- Exercise directions -
Convert the material into a Markdown table with the columns Row and Line, skipping blank lines and leaving the pictures out. Begin at the line that contains "You are a GUI" and continue through the end of the material.

─── Listing ───

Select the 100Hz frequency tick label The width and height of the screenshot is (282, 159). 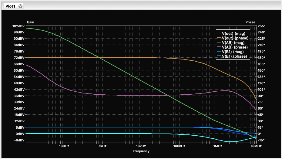(64, 146)
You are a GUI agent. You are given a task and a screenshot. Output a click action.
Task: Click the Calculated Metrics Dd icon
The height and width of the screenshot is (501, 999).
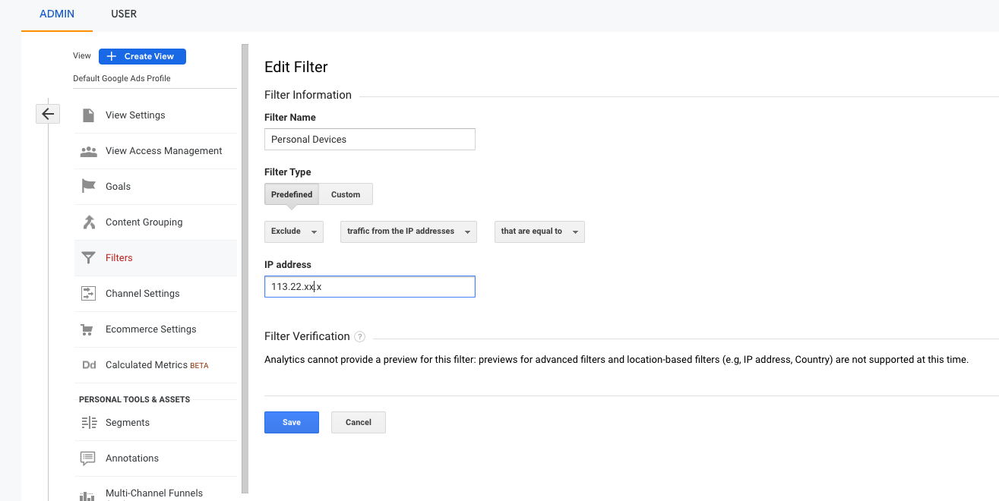[x=89, y=365]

───

- Full output -
| Row | Line |
|---|---|
| 1 | You are a GUI agent. You are given a task and a screenshot. Output a click action. |
| 2 | Task: Click the Calculated Metrics Dd icon |
| 3 | The height and width of the screenshot is (501, 999). |
| 4 | [x=89, y=365] |